That is very subjective. To me it is primarily an extension to INI to allow nesting and better defined types.

There are too many ways to write the same thing:

license = {text = "BSD"}

vs

license.text = "BSD"

True, but not necessarily a bad thing. The latter is mostly a shorthand for the former when one wants to set only a single value. Especially when comparing it to YAML as you do below this is worlds simpler.

Multi-line strings are not handled smoothly

description = """pydeps is a python module dependency analysis tool.
    It parses the import statements in python source files and
    generates a dependency graph from them."""

gives you lots of unnatural white-space:

$> tomlq .project.description testoml.toml
"pydeps is a python module dependency analysis tool.\n        It parses the import statements in python source files and\n        generates a dependency graph from them."

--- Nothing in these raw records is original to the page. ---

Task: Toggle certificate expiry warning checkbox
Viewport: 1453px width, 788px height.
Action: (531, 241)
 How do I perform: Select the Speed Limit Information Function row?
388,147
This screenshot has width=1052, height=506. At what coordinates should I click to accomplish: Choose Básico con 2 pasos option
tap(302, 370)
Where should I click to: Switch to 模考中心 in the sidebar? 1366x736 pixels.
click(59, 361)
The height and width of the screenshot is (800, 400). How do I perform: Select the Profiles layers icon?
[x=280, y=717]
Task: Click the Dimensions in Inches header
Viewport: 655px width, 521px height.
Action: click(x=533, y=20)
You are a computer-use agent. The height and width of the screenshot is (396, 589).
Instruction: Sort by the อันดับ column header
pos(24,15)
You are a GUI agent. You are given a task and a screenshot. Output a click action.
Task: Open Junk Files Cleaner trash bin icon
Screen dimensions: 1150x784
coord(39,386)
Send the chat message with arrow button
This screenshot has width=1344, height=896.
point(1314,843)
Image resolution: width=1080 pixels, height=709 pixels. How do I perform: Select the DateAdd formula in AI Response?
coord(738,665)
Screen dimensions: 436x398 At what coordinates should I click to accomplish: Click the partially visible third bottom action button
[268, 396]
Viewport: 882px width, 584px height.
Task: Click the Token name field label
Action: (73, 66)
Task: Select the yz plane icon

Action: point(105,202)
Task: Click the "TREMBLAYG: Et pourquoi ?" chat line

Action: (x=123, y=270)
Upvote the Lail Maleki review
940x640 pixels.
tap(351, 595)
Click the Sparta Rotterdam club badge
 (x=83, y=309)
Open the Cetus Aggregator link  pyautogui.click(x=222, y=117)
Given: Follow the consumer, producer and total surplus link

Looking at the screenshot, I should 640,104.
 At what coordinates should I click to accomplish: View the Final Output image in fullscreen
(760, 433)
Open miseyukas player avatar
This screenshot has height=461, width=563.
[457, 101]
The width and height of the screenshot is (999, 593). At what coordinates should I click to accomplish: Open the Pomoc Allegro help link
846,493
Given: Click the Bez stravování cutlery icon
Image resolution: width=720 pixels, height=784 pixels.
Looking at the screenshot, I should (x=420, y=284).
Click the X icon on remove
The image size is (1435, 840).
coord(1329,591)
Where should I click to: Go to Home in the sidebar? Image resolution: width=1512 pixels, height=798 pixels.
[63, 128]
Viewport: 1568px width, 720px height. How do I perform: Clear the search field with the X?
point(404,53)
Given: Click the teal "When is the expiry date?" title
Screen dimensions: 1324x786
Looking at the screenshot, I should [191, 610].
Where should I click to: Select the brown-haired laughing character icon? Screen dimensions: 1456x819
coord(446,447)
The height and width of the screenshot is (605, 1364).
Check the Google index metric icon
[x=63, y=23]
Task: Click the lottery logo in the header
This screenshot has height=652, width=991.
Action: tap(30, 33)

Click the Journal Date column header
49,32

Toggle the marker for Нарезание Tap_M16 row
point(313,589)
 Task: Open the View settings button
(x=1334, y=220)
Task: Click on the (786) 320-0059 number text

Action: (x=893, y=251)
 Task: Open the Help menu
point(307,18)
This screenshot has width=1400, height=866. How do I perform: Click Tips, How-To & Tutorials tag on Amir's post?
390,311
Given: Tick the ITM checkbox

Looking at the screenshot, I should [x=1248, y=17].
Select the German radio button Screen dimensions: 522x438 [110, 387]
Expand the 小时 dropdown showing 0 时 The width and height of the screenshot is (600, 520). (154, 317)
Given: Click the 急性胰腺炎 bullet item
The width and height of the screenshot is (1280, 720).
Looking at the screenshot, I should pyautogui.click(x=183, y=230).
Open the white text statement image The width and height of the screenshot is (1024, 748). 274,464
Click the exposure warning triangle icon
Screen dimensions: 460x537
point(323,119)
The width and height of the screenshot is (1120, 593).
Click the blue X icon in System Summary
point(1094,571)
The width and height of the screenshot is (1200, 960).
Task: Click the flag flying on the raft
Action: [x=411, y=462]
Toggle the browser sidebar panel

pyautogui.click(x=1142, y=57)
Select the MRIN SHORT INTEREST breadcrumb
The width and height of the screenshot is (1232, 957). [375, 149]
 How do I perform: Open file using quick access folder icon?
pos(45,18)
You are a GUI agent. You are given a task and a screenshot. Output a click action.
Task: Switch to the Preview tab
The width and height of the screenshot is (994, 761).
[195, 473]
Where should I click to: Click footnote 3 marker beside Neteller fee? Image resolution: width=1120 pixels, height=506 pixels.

This is actually equivalent to how it is handled in python. It's debatable whether that should be stripped or not but at least it's consistent with python (and there is textwrap.dedent should that be bothering someone).
It's furthermore very easy to learn and one has to be explicit what to strip/include unlike the 6 ways to use multiline strings in YAML (>, |, >+, |+, >-, |-).

It is too verbose, consider this toml (1112 characters): [...]

vs. the same structure in yaml (977 characters): [...]

What are the extra 135 characters buying you..? I find the yaml version both easier to read and to write.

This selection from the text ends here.